§ **Requirement**:
Determine how many lines in the data below contain "REHA" and write only that number.

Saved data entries
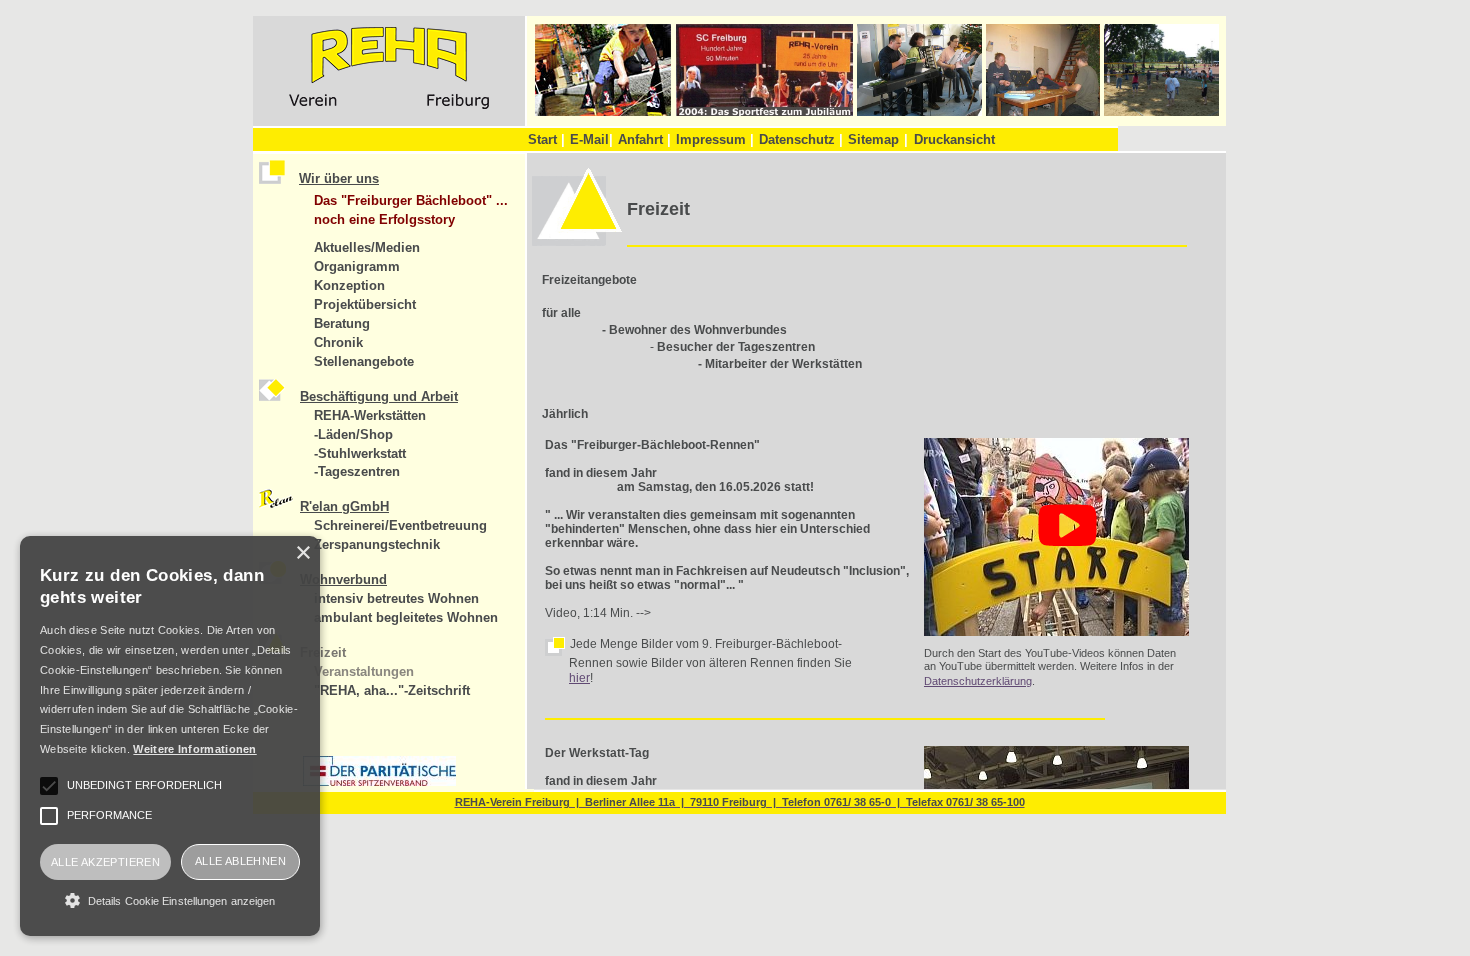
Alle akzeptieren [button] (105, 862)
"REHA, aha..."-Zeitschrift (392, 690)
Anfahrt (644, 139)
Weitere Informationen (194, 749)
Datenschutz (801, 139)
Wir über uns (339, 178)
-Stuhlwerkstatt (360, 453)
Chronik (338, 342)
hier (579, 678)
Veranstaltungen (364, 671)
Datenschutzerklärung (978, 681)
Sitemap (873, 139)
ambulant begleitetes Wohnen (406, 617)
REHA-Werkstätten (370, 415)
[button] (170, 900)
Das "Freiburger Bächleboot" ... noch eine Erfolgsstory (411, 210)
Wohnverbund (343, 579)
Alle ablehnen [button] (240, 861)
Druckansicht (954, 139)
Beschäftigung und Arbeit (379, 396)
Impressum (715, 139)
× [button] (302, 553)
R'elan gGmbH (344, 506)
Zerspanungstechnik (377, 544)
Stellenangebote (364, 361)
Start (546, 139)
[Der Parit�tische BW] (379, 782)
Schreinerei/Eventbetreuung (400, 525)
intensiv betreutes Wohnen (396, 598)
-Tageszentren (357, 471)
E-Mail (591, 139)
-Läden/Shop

§ **Response for this exercise**:
2